[patch] net: unix: fix inflight counting bug in garbage collector - Kernel

This is a discussion on [patch] net: unix: fix inflight counting bug in garbage collector - Kernel ; Hi David, This patch fixes the BUG_ON triggered by Andrea's tests. It turned out to be completely independent of the stack overflow issue, but happens to be triggered by the same test program. Should qualify for -stable too. Thanks, Miklos ...

+ Reply to Thread
Results 1 to 3 of 3

Thread: [patch] net: unix: fix inflight counting bug in garbage collector

  1. [patch] net: unix: fix inflight counting bug in garbage collector

    Hi David,

    This patch fixes the BUG_ON triggered by Andrea's tests. It turned
    out to be completely independent of the stack overflow issue, but
    happens to be triggered by the same test program.

    Should qualify for -stable too.

    Thanks,
    Miklos

    ----
    From: Miklos Szeredi

    Previously I assumed that the receive queues of candidates don't
    change during the GC. This is only half true, nothing can be received
    from the queues (see comment in unix_gc()), but buffers could be added
    through the other half of the socket pair, which may still have file
    descriptors referring to it.

    This can result in inc_inflight_move_tail() erronously increasing the
    "inflight" counter for a unix socket for which dec_inflight() wasn't
    previously called. This in turn can trigger the "BUG_ON(total_refs <
    inflight_refs)" in a later garbage collection run.
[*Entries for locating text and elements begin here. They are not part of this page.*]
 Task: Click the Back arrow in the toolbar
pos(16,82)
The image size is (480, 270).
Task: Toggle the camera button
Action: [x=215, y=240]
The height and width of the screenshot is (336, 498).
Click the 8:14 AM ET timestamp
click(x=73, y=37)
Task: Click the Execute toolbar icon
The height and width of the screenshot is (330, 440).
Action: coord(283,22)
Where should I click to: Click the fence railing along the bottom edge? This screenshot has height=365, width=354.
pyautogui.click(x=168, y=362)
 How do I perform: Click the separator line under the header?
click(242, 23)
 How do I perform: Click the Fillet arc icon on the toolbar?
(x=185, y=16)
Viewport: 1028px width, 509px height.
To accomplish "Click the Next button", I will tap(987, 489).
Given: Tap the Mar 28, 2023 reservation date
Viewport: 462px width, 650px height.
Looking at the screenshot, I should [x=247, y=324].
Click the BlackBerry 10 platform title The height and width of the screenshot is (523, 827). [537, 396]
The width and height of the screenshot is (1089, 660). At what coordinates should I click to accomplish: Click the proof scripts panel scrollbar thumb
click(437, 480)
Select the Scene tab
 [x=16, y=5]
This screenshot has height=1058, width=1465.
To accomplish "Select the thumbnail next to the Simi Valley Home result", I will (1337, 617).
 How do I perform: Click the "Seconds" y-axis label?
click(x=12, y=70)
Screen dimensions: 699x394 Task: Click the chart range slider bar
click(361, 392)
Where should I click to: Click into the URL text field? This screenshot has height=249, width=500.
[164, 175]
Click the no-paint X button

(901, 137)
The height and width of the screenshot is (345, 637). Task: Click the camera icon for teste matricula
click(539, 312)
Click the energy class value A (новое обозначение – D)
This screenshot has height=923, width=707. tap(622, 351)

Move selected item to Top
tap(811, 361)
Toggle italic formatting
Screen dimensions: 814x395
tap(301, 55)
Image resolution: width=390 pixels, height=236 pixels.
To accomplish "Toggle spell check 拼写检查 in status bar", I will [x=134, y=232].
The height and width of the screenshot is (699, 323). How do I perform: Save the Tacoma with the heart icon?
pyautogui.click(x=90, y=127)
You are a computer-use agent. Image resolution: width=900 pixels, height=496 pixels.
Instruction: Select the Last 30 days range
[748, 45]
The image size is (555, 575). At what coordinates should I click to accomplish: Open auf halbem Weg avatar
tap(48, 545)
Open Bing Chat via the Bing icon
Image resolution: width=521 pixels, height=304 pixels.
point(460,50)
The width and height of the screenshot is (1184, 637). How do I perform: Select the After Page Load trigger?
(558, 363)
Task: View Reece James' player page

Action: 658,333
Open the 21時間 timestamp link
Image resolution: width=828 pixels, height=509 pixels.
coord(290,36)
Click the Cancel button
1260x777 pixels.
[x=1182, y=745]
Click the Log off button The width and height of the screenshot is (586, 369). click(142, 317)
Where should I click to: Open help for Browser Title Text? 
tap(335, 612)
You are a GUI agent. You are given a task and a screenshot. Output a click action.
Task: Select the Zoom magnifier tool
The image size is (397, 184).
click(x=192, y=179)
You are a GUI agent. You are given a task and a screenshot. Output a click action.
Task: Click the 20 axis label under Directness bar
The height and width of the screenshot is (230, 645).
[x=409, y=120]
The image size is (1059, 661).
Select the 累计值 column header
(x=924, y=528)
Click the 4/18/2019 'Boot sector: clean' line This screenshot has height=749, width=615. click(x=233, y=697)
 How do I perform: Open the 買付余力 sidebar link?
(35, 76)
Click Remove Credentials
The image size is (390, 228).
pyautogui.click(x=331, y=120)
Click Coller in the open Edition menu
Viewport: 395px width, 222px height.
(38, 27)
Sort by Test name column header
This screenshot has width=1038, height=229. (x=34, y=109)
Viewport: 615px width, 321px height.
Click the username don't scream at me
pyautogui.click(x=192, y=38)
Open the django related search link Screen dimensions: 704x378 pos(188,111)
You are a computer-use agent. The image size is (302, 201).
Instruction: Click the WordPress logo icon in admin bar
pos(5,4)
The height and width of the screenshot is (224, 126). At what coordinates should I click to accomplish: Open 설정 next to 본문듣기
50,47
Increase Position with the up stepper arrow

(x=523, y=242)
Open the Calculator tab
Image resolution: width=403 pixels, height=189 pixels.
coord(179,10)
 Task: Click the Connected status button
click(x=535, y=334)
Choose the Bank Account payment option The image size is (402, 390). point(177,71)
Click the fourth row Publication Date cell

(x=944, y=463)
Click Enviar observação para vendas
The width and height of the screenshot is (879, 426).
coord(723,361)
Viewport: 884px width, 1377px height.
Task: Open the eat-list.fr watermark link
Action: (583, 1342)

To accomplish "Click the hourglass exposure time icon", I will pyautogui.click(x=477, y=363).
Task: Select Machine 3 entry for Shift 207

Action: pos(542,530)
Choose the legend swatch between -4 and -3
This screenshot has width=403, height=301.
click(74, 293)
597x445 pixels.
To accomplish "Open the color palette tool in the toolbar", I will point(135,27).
    Fix this by only manipulating the "inflight" counter for sockets which
    are candidates themselves. Duplicating the file references in
    unix_attach_fds() is also needed to prevent a socket becoming a
    candidate for GC while the skb that contains it is not yet queued.

    Reported-by: Andrea Bittau
    Signed-off-by: Miklos Szeredi
    CC: stable@kernel.org
    ---
    include/net/af_unix.h | 1 +
    net/unix/af_unix.c | 31 ++++++++++++++++++++++++-------
    net/unix/garbage.c | 49 +++++++++++++++++++++++++++++++++++++------------
    3 files changed, 62 insertions(+), 19 deletions(-)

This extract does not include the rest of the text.